Source:
■ ■ ■

Ack, I will spend a lot more time thinking about the refractoring.
> 
>>
>>>
>>>>  		pvmw->pmd = pmd_offset(pud, pvmw->address);
>>>>  		/*
>>>>  		 * Make sure the pmd value isn't cached in a register by the
>>>> diff --git a/mm/pgtable-generic.c b/mm/pgtable-generic.c
>>>> index d3aec7a9926ad..2047558ddcd79 100644
>>>> --- a/mm/pgtable-generic.c
>>>> +++ b/mm/pgtable-generic.c
>>>> @@ -195,6 +195,89 @@ pgtable_t pgtable_trans_huge_withdraw(struct mm_struct *mm, pmd_t *pmdp)
>>>>  }
>>>>  #endif
>>>>
>>>> +#ifdef CONFIG_HAVE_ARCH_TRANSPARENT_HUGEPAGE_PUD
>>>> +/*
>>>> + * Deposit page tables for PUD THP.
>>>> + * Called with PUD lock held. Stores PMD tables in a singly-linked stack
>>>> + * via pud_huge_pmd, using only pmd_page->lru.next as the link pointer.
>>>> + *
>>>> + * IMPORTANT: We use only lru.next (offset 8) for linking, NOT the full
>>>> + * list_head. This is because lru.prev (offset 16) overlaps with
>>>> + * ptdesc->pmd_huge_pte, which stores the PMD table's deposited PTE tables.

■ ■ ■

Excerpted data:
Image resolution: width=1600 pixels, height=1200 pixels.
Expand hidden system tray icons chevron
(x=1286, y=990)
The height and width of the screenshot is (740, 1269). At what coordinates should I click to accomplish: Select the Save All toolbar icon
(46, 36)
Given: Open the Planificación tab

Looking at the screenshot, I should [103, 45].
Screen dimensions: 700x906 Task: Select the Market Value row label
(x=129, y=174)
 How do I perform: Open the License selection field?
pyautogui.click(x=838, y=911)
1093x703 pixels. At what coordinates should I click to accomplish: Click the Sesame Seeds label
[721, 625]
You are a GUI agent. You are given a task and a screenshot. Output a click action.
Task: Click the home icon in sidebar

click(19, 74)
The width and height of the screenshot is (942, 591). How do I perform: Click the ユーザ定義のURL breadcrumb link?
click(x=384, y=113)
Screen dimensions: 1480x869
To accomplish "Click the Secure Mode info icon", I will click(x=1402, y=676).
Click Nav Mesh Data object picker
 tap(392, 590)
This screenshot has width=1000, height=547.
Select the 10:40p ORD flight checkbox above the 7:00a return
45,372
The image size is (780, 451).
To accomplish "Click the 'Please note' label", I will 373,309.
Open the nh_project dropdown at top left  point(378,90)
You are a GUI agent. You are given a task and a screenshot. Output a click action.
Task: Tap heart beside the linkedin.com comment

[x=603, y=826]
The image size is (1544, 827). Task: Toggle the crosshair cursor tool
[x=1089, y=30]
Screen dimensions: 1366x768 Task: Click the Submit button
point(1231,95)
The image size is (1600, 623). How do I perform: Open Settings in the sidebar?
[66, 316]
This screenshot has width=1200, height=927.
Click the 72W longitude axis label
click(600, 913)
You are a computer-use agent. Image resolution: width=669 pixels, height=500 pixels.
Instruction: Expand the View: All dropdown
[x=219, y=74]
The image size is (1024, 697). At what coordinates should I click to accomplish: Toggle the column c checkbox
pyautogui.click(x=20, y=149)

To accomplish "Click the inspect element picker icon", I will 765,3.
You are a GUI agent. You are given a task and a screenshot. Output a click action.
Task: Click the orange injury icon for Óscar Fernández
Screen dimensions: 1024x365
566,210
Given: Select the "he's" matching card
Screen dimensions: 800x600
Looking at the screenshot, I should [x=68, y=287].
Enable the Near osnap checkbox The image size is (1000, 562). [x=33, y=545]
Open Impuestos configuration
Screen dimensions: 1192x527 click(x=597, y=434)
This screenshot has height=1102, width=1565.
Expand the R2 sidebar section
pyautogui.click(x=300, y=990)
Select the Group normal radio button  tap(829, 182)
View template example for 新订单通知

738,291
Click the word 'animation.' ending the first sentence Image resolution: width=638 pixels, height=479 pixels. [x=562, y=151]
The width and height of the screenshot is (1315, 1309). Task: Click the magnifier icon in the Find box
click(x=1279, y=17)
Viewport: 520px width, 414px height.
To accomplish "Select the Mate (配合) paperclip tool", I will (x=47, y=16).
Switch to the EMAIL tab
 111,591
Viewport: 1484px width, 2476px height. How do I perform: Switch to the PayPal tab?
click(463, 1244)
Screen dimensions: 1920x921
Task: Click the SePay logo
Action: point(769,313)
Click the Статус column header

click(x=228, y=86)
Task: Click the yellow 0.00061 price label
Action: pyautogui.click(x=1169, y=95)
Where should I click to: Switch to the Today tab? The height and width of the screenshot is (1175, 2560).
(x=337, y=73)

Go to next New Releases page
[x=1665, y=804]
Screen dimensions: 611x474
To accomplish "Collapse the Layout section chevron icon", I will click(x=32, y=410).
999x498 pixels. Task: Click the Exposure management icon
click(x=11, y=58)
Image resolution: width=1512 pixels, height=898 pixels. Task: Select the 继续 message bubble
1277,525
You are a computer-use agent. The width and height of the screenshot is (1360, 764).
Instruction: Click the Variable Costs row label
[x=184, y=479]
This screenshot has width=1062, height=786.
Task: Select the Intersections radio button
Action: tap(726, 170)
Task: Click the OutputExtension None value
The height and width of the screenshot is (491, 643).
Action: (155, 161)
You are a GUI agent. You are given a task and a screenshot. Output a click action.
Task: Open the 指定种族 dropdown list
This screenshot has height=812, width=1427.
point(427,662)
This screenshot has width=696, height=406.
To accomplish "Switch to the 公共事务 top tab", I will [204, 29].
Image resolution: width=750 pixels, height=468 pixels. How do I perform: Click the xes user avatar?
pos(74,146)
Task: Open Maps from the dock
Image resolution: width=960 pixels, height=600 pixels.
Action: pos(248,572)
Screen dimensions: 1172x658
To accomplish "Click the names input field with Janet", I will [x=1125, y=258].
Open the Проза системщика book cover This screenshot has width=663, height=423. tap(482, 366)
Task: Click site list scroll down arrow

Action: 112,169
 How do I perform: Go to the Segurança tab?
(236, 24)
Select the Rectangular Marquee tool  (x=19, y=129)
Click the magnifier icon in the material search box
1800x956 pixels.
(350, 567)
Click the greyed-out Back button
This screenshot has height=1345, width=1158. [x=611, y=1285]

■ ■ ■

Aim:
Reproduce verbatim the passage of the page-table patch text above between "Ack, I will" and "mm_struct *mm, pmd_t *pmdp)", inclusive.

Problem solution:
Ack, I will spend a lot more time thinking about the refractoring.
> 
>>
>>>
>>>>  		pvmw->pmd = pmd_offset(pud, pvmw->address);
>>>>  		/*
>>>>  		 * Make sure the pmd value isn't cached in a register by the
>>>> diff --git a/mm/pgtable-generic.c b/mm/pgtable-generic.c
>>>> index d3aec7a9926ad..2047558ddcd79 100644
>>>> --- a/mm/pgtable-generic.c
>>>> +++ b/mm/pgtable-generic.c
>>>> @@ -195,6 +195,89 @@ pgtable_t pgtable_trans_huge_withdraw(struct mm_struct *mm, pmd_t *pmdp)